▶ _DIRECTIONS FOR THIS TASK_:
Collect each line of the records containing the string "agent".

(Saved data entries)
+++

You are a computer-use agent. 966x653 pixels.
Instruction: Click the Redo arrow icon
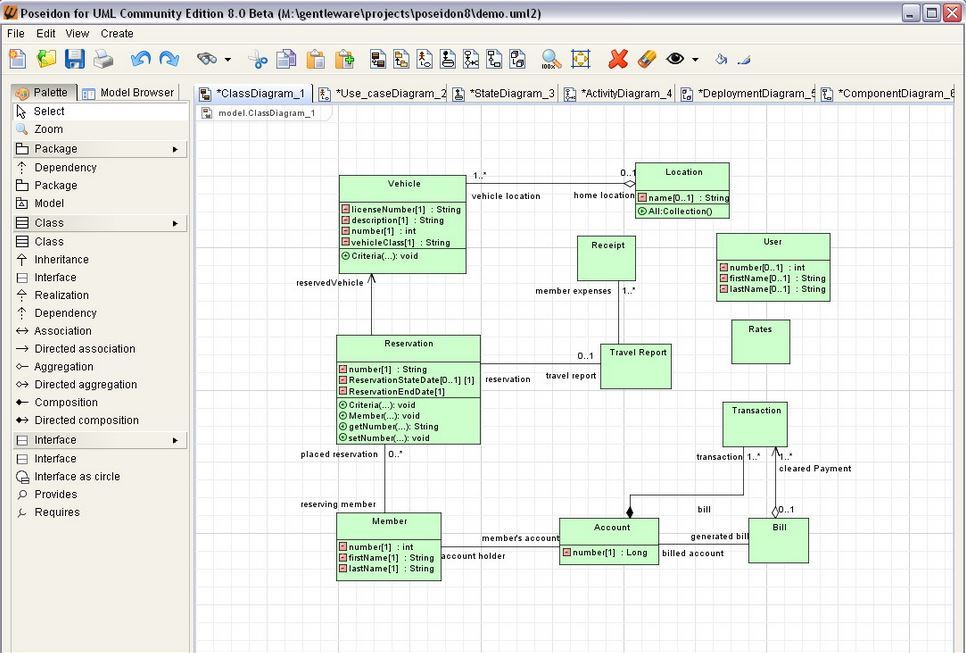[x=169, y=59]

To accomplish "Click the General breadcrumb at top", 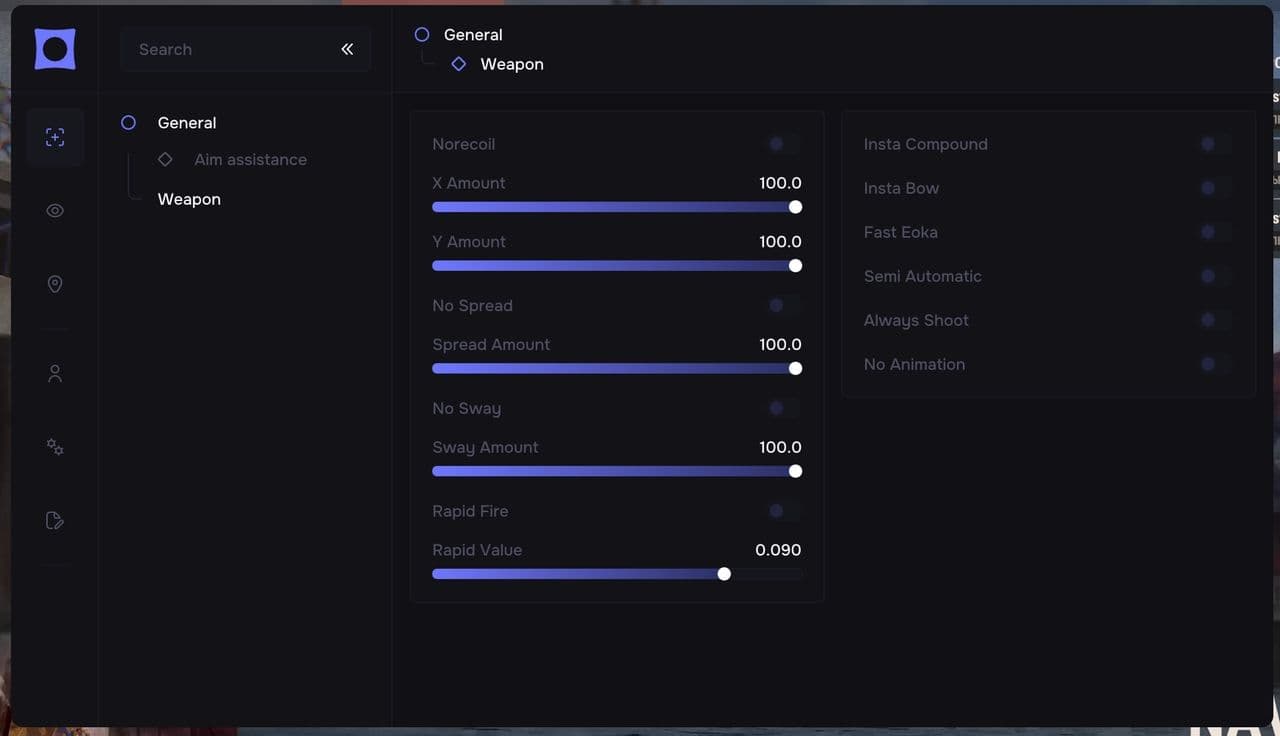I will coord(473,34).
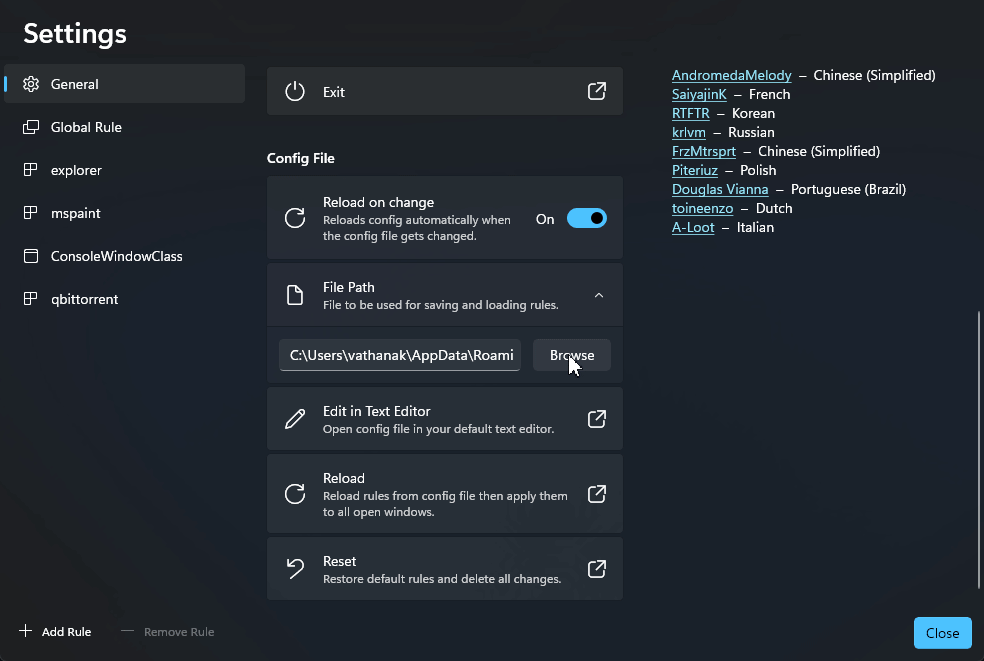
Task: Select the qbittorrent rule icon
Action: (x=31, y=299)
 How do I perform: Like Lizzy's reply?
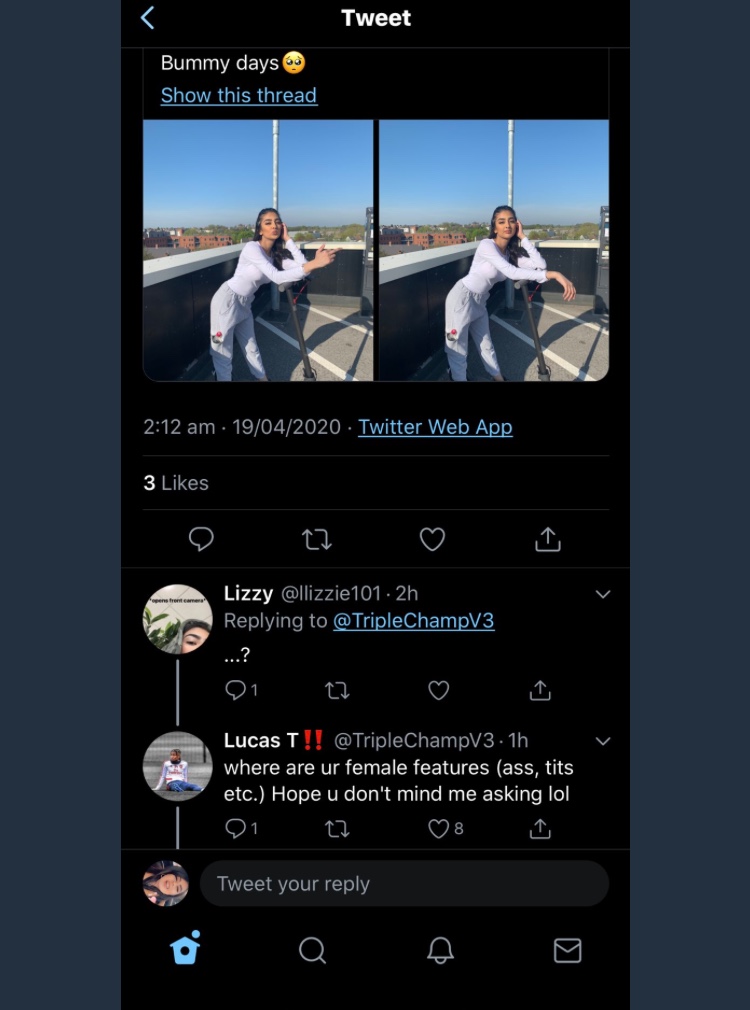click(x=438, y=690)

+++

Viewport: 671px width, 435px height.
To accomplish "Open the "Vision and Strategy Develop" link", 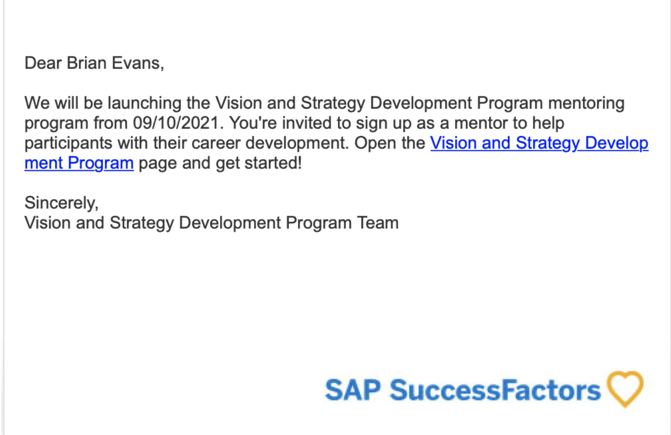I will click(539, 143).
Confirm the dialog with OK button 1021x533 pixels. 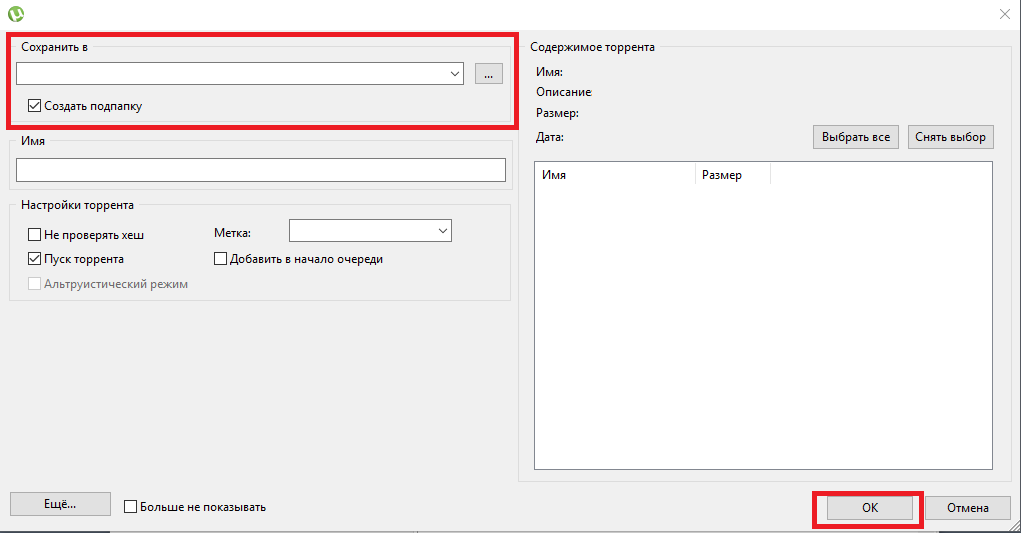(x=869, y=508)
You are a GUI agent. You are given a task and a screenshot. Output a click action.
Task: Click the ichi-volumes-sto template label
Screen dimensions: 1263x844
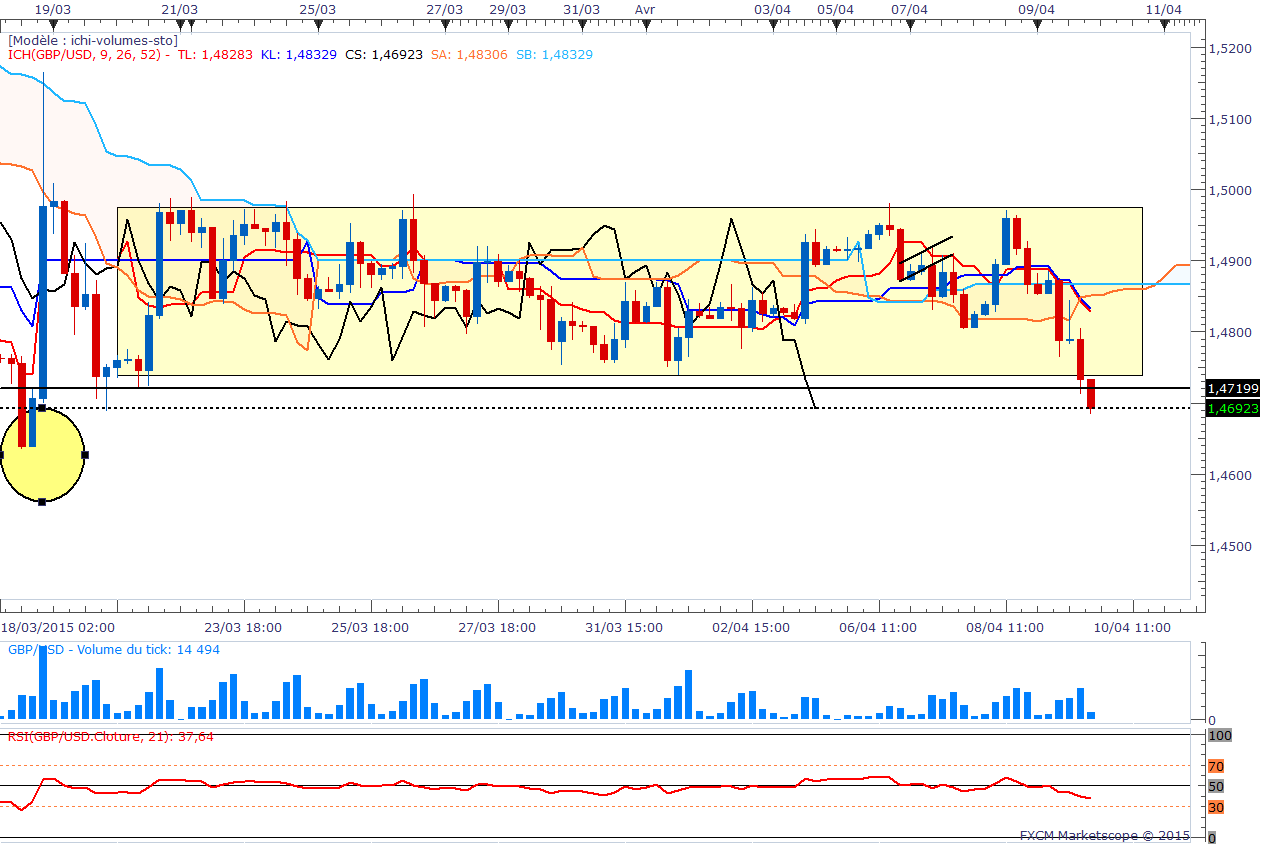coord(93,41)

+++

▶ _YOUR RESPONSE_:
You are a computer-use agent. 966x653 pixels.
You are a GUI agent. You are given a task and a screenshot. Output a click action.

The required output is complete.